- [Problem details]
The answer must be one number: how many lines in the records below contain the word "computer".

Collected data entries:

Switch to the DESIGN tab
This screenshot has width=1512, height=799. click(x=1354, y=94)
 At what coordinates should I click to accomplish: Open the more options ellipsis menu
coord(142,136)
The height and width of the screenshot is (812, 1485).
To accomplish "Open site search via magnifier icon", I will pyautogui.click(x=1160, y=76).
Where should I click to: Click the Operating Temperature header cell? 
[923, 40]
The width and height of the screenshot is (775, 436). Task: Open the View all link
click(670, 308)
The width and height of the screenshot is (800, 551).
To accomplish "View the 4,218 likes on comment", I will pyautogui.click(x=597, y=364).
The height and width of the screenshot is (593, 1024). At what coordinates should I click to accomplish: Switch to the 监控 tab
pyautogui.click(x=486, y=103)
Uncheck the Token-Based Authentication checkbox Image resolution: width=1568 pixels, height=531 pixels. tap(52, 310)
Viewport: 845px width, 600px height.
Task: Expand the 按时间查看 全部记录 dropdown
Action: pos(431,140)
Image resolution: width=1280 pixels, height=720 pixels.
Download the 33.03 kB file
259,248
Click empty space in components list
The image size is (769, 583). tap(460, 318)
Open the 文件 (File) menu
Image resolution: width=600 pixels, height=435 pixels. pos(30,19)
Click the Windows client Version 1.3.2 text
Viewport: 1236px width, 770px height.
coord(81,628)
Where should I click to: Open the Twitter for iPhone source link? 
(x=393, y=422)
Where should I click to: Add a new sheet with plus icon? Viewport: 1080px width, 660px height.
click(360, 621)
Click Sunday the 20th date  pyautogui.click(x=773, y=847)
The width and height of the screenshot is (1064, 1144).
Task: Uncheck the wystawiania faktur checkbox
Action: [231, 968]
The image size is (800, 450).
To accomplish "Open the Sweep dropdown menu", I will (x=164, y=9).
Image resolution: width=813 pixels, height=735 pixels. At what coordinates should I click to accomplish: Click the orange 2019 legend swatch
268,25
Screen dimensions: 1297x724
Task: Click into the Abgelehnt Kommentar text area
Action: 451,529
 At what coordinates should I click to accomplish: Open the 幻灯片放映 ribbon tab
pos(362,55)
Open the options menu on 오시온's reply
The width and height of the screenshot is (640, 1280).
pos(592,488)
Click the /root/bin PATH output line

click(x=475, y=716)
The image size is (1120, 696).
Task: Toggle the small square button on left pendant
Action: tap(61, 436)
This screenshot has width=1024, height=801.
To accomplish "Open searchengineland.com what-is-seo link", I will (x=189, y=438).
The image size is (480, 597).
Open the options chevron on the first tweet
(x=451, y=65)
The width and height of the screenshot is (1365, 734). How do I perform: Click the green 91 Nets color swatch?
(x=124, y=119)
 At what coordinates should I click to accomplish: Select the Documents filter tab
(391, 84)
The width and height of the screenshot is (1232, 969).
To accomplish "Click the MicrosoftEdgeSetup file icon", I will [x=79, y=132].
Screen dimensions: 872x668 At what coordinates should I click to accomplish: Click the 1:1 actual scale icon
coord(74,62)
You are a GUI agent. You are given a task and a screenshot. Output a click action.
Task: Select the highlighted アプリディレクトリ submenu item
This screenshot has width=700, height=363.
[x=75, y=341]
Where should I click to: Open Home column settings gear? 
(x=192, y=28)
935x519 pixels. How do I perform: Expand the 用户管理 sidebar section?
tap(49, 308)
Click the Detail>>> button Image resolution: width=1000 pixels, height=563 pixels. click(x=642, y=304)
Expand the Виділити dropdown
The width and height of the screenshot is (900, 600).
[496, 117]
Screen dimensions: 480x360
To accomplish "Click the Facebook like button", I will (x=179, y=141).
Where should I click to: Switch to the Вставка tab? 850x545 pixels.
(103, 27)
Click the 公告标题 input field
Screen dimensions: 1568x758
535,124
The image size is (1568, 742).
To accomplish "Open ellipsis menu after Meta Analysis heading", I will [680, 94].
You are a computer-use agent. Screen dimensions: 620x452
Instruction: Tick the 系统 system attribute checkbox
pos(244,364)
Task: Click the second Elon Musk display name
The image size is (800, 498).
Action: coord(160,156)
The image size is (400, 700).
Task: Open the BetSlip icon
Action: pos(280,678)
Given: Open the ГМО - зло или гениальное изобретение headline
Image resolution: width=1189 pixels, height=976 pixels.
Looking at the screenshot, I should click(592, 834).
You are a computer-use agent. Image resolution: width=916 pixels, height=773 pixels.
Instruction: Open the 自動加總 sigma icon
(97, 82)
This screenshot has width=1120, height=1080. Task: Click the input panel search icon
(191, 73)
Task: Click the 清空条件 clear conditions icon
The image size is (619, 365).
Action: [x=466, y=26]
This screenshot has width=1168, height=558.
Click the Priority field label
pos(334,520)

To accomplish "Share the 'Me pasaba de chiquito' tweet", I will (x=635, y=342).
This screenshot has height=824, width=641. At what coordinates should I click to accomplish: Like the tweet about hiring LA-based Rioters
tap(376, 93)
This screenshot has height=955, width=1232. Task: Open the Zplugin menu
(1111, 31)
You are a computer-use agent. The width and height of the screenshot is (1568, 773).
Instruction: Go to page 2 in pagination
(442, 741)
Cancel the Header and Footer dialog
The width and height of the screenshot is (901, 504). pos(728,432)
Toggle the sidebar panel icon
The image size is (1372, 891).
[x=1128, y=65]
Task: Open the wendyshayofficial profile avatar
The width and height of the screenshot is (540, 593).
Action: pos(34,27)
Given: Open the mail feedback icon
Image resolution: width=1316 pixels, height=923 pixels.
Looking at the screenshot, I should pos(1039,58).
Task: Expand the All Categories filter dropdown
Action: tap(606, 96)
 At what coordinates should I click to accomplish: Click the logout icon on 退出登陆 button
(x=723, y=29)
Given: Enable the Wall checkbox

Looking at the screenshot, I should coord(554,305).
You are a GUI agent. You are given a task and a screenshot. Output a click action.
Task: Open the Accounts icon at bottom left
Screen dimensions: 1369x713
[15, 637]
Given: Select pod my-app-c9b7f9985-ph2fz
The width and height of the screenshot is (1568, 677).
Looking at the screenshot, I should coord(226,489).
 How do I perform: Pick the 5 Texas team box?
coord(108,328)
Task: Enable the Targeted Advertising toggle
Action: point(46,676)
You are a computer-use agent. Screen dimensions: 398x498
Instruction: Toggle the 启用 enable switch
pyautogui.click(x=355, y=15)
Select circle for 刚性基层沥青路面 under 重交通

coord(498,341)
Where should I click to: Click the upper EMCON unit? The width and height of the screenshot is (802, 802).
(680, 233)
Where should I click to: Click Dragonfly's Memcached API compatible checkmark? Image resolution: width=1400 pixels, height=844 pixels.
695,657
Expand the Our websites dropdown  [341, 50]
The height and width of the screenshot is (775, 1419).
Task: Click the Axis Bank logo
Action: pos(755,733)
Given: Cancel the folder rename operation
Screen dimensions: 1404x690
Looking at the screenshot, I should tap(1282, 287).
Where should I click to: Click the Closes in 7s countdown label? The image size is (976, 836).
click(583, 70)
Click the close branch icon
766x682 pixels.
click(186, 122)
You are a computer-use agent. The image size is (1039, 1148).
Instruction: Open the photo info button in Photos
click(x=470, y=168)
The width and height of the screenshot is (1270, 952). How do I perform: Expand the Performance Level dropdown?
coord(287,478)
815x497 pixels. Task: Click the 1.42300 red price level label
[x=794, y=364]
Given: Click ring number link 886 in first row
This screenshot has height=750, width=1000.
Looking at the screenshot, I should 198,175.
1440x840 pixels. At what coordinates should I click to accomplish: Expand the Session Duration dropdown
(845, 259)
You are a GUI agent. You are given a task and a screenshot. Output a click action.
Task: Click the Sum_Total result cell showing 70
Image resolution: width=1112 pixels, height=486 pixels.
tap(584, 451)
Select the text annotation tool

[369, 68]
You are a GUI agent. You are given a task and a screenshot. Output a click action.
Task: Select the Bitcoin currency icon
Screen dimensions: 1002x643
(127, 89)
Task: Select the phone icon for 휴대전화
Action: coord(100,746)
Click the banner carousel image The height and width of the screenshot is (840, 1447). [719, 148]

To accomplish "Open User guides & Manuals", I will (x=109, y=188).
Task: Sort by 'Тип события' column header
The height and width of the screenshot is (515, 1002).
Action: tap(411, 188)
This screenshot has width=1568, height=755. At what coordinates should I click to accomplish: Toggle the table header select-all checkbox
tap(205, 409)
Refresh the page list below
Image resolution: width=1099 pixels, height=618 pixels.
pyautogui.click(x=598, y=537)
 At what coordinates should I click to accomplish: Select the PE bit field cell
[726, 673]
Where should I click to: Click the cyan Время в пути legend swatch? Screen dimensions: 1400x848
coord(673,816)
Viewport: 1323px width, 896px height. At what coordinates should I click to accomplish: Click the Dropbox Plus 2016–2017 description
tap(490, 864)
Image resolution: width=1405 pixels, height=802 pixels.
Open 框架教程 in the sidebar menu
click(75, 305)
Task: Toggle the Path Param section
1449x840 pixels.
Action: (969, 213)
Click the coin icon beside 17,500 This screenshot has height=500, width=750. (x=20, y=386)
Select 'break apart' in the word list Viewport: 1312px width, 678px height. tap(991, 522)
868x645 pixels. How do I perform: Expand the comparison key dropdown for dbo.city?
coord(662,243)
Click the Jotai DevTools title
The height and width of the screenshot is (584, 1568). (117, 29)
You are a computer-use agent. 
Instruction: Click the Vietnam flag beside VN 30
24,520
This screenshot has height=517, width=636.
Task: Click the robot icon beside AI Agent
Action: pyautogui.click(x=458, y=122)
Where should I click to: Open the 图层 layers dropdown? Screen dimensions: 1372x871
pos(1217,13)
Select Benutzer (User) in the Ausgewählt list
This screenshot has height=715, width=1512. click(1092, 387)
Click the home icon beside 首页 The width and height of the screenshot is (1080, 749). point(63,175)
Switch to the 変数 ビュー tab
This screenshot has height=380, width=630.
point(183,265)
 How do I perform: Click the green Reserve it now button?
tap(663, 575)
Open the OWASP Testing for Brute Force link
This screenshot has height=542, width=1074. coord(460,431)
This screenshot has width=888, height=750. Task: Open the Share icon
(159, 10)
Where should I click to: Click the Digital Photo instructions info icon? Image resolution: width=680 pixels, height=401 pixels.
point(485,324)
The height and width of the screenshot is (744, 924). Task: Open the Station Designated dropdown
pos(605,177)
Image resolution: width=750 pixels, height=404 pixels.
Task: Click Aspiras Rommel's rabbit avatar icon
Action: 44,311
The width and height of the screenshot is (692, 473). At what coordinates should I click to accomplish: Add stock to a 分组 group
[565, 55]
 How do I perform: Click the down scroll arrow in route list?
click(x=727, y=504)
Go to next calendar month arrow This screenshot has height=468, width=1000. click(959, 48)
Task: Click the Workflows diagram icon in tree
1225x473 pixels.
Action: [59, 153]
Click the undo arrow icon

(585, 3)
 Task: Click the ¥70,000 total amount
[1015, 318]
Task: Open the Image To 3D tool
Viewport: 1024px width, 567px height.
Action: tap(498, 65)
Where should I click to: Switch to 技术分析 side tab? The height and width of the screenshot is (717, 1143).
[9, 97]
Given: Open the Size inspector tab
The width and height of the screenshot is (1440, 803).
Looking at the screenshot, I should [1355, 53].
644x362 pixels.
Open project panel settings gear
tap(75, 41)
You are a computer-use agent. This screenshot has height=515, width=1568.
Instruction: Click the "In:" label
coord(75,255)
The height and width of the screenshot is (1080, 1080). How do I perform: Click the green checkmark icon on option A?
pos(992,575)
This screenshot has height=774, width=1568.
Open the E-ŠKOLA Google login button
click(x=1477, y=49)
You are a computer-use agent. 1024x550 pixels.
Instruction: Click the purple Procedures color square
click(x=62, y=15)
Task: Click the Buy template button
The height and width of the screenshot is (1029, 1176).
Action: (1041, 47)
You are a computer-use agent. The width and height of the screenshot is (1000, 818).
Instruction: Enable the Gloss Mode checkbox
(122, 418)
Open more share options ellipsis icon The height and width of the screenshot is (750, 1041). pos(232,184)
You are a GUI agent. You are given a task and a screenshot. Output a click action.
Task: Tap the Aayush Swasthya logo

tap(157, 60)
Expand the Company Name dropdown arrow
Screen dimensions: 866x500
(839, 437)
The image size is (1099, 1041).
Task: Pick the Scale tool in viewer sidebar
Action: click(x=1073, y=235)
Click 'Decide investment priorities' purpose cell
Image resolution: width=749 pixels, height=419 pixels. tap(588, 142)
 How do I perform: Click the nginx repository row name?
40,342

- [Task solution]
9